Bringing up the "parade of horribles" is a standard way of reacting to regulations, and it's normally countered by the regulators just pointing out that the horribles rely on really tortured interpretations that aren't intended. With the GDPR, that hasn't been the response (which has instead been a double-down on "it's just common sense" without confirming or refuting what will happen)--for me, that's some cause for concern.
We'll see what happens after may 25th but for now I'm really hopeful that we will finally see some counterbalance to all this ridiculous profile building for marketing purposes.
Does that include email addresses and IP addresses? If so, that means things like using email addresses to log in for comments or logging IP addresses for traffic analysis causes all sorts of GDPR to kick in. As the OP points out, this means that things like the EU's own websites are in violation of the GDPR.
All you need to be able to do though is say what you're using the information for. If that is "To allow you to log in to your account" and "Your IP and page requests are logged and kept for 2 weeks to for traffic analysis and troubleshooting" you're good to go - just say that on the sign-up form. If you want add the email address to a mail list too you need to add an opt-in consent checkbox and a bit more information on what the checkbox agrees to.
If you want to pass along the information (indirectly, I know) to Google Analytics for example then you have to mention that too, and don't load the GA snippets until the user has accepted that
You also need a way to tell a user what data you have on them and delete the data where appropriate if the user requests it. You do not need to automate this process, chances are you'll never get either of those requests. Do Things That Don't Scale applies when it comes to the user's ability to request info/deletion
It's just another cost of doing business like if you want to take card payments don't store the card number without getting PCI compliant. Don't store user info without getting GDPR compliant.
This whole thing is good for all of us as users of sites and software too
 Actually for a signup form you don't need to say you're using the information to sign them in, that's "unambiguous consent", as long as you're not doing anything but registering them and signing them in you can avoid clogging up your form with that information
As with all things GDPR you can of course try to skirt the rules but you're risking the 20mil fine if you don't get it absolutely spot on
Actually, it doesn't. There are plenty of valid reasons to collect those things. Collecting them to track your users and to spam them to death are not on that list.

····················

Required actions:
**1.** In the GDPR discussion, how long does the example notice say IP addresses and page requests are kept?
**2.** From the GDPR discussion, reproduce the passage that begins at "This whole thing" and stops after "on that list.".

····················

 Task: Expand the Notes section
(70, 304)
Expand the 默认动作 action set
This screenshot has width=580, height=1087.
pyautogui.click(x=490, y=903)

····················

Exercise answers:
**1.** 2 weeks.

**2.**
This whole thing is good for all of us as users of sites and software too
 Actually for a signup form you don't need to say you're using the information to sign them in, that's "unambiguous consent", as long as you're not doing anything but registering them and signing them in you can avoid clogging up your form with that information
As with all things GDPR you can of course try to skirt the rules but you're risking the 20mil fine if you don't get it absolutely spot on
Actually, it doesn't. There are plenty of valid reasons to collect those things. Collecting them to track your users and to spam them to death are not on that list.